Axonal Damage in Multiple Sclerosis Patients
with High versus Low Expanded Disability Status Scale Score
Steven D. Brass, Sridar Narayanan, Jack P. Antel, Yves Lapierre,
Louis Collins, Douglas L. Arnold
Abstract: Background: The pathophysiological basis for differences
in disability in patients with multiple sclerosis is unclear.

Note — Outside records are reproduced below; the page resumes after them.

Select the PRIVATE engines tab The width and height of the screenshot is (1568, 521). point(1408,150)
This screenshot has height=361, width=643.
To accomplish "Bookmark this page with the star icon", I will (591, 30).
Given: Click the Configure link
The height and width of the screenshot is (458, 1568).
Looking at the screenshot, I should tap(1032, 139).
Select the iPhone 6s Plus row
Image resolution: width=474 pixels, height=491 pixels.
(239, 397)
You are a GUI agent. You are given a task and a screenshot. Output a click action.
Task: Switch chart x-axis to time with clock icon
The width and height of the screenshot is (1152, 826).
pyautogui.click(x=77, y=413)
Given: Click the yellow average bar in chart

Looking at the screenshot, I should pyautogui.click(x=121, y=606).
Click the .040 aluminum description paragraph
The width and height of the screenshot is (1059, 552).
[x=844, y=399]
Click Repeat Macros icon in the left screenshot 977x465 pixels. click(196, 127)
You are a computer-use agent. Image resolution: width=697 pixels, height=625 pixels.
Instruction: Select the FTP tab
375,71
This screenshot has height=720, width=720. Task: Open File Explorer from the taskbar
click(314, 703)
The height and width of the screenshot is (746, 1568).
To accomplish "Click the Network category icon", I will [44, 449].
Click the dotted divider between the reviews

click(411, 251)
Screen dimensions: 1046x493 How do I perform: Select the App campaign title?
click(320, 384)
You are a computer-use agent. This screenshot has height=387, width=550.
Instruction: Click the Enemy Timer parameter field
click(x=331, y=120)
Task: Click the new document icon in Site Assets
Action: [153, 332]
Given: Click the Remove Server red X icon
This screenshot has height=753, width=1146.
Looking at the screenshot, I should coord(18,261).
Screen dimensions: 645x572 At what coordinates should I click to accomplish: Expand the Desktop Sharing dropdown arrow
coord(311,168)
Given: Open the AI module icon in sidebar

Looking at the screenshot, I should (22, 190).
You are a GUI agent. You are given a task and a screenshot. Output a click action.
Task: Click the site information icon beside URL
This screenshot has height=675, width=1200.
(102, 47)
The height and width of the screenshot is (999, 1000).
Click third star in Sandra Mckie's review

Methods: We used magnetic resonance imaging to examine whether
differences in disability in cohorts of multiple sclerosis
patients with similar T2-weighted lesion volume and disease
duration were associated with a more destructive disease process
in the more disabled patients. Results: The benign and severely
disabled groups had similar brain atrophy metrics and similar
decreases of the neuronal marker, N-acetylaspartate, in the
normal appearing white matter of the cerebrum on magnetic resonance
spectroscopy examination in vivo. The severely disabled cohort
had more spinal cord atrophy. Conclusion: The dissociation
of spinal cord atrophy and cerebral atrophy between these two
groups suggests that the difference between the more benign
and more disabled groups cannot be explained by a more aggressive
pathological process that is affecting the entire neuroaxis
in a homogeneous fashion.
Résumé: Comparaison du dommage axonal chez les
patients atteints de sclérose en plaques ayant un score élevé ou
un score bas à l’échelle étendue
du statut d’invalidité. Introduction: La physiopathologie
des différences dans le degré d’invalidité chez
les patients atteints de sclérose en plaques est mal
connue. Méthodes: Nous avons utilisé l’imagerie
par résonance magnétique pour évaluer
si les différences observées dans le degré d’invalidité chez
des cohortes de patients atteints de sclérose en plaques
dont le volume des lésions à l’examen pondéré en
T2 et la durée de maladie étaient similaires, étaient
associées à un processus morbide plus destructeur
chez les patients les plus invalides. Résultats: Que
l’invalidité soit légère ou grave,
la mesure de l’atrophie cérébrale et la
diminution du marqueur neuronal N-acétyl aspartate dans
la matière blanche du cerveau, à la spectroscopie
par résonance magnétique in vivo, étaient
similaires dans les deux groupes. La cohorte ayant le degré d’invalidité le
plus élevé avait plus d’atrophie au niveau
de la moelle épinière. Conclusion: La dissociation
entre l’atrophie de la moelle épinière
et l’atrophie cérébrale chez ces deux groupes
de patients suggère que la différence entre le
groupe ayant une invalidité légère et
celui ayant une invalidité plus marquée ne peut
s’expliquer par un processus pathologique plus agressif
touchant de façon homogène tout l’axe neural.